Abgesehen vom unterschiedlichen historischen Kontext unterschied sich die Lateinische
Münzunion hinsichtlich ihrer institutionellen Struktur, ihres Integrationsgrads
sowie ihrer Aufgaben deutlich von der Wirtschafts- und Währungsunion
innerhalb der Europäischen Union. Schlüsse für konkrete Entwicklungen
in der Eurozone können daher nicht gezogen werden.
Im Weiteren wird auf die Antwort zu Frage 1 verwiesen.
Deutscher Bundestag – 19. Wahlperiode – 3 – Drucksache 19/1090

5. Welche konkreten zu lösenden Probleme sieht die Bundesregierung „mit
Blick auf große Länder […] nur in einer europäischen Kooperation“?
6. Bei welchen Problemen wird nach Kenntnis der Bundesregierung in Bezug
auf große Länder wie China oder Indien eine Zusammenarbeit zur Lösung
dieser Probleme auf nationaler Ebene abgelehnt?

Antwort der Bundesregierung:

Die Fragen 5 und 6 werden im Zusammenhang beantwortet.
Zu den Herausforderungen in China und Indien gehören u. a. Marktzugang,
Rechtssicherheit und der Schutz geistigen Eigentums für deutsche Unternehmen.
Im Rahmen ihrer Zuständigkeit kann die EU durch das politische und wirtschaftliche
Gewicht des Zusammenschlusses der Mitgliedstaaten solchen Interessen regelmäßig
deutlich mehr Gewicht verleihen als dies bilateral möglich wäre.

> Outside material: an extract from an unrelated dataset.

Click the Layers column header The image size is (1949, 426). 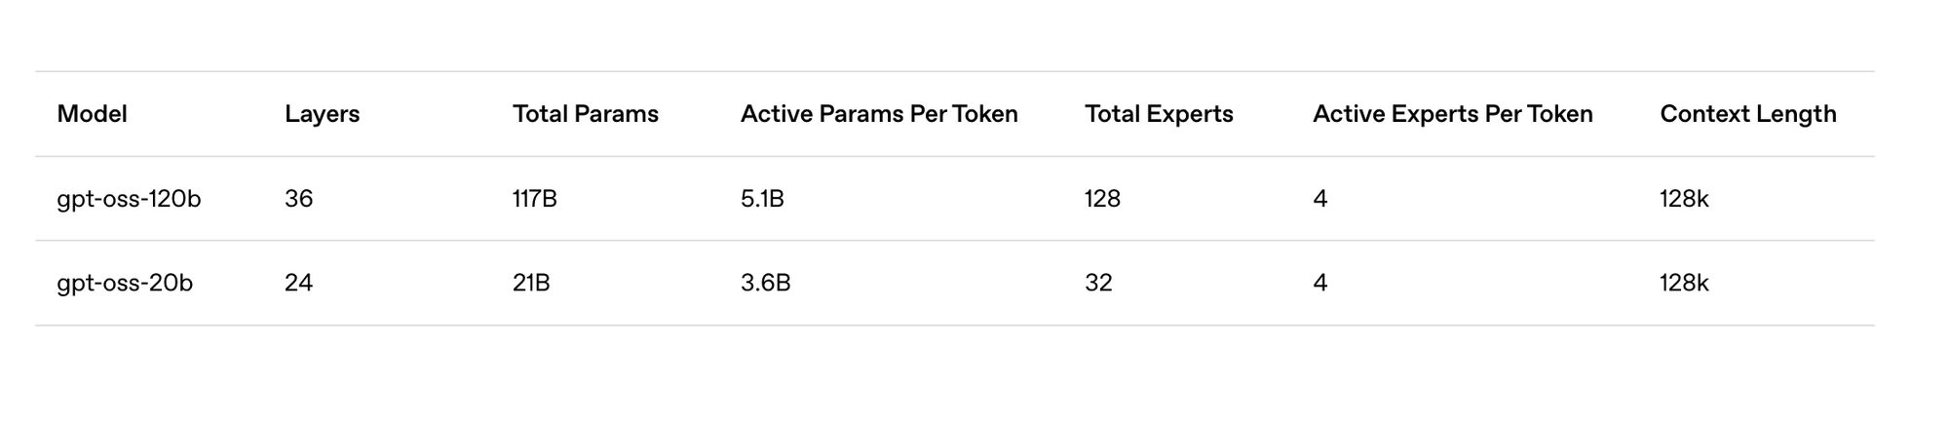tap(322, 114)
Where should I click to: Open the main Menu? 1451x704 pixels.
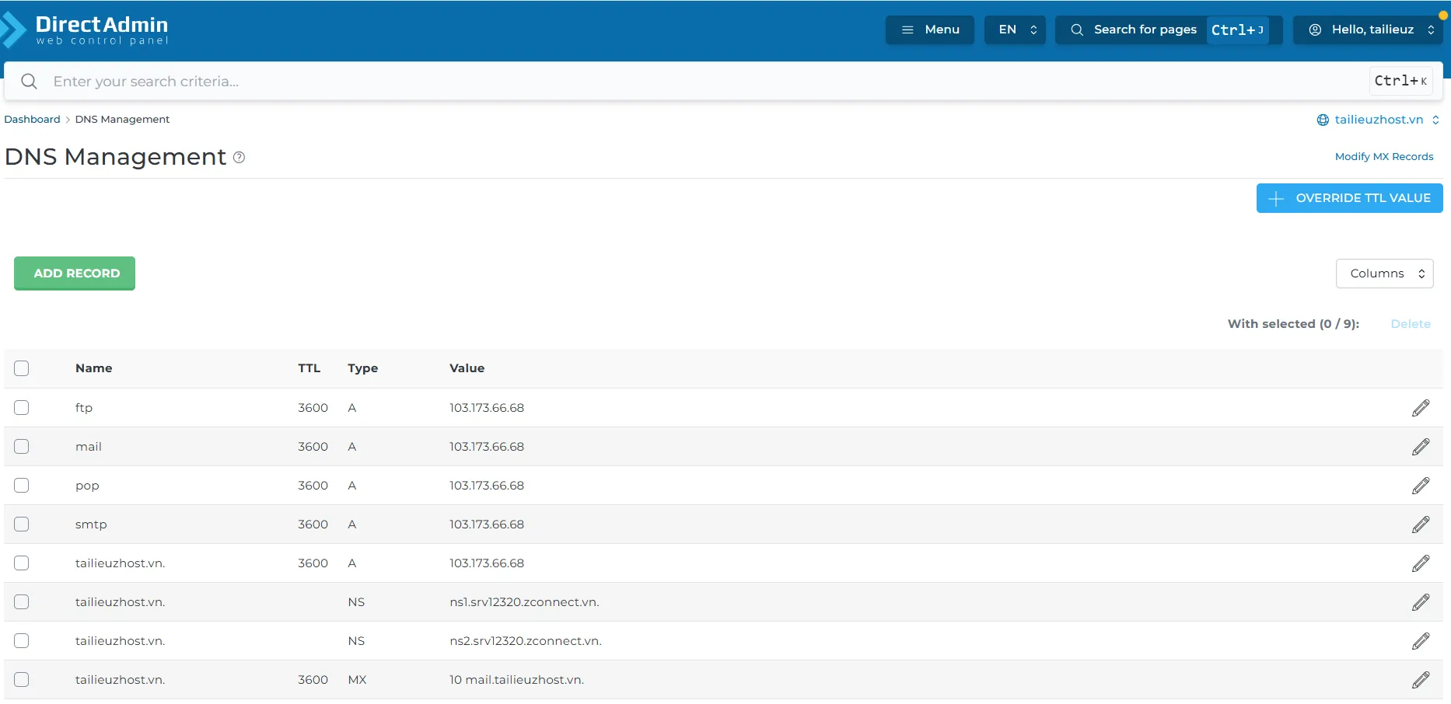929,30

7. Wie beurteilt die Bundesregierung die nach Ansicht der Fragesteller bestehende
Gefahr, dass die EU mit ihrem Multi-Track-Problem schwerfällig
sein und nur eingeschränkt für die Mitgliedstaaten agieren könnte und damit
als Verhandlungspartner unattraktiv würde (der Bundesminister des Auswärtigen
Sigmar Gabriel thematisierte das Multi-Track-Problem der EU in
seiner Grußadresse zu der Veranstaltung „Shaping our Future“, www.
bundesregierung.de/Content/DE/Bulletin/2018/01/02-2-bmaa-konferenz.
html)?

Antwort der Bundesregierung:

Nach Auffassung der Bundesregierung besitzt das Modell der EU eine hohe Attraktivität.
Die EU ist ein international gefragter Partner. Dies wird nicht nur
durch das Interesse zahlreicher Staaten an einem Beitritt zur EU belegt, sondern
auch durch das fortbestehende Interesse zahlreicher Staaten, mit der EU Vertragsbeziehungen
– zum Beispiel im Bereich des Handels – einzugehen. Dazu trägt
das gemeinsam in der Erklärung von Rom vom 25. März 2017 vereinbarte und
somit auch von der Bundesregierung unterstützte Bekenntnis der Mitgliedstaaten
bei, wonach die Europäische Union das beste Mittel ist, um die gemeinsamen
Ziele zu erreichen. Die Mitgliedstaaten haben in dieser Erklärung bekräftigt, dass
sie gemeinsam – wenn nötig mit unterschiedlicher Gangart und Intensität – handeln
werden, während sie sich in dieselbe Richtung bewegen, so wie sie es schon
in der Vergangenheit getan haben. Allen Mitgliedstaaten, die sich erst später anschließen
möchten, wird dabei die Tür offen stehen.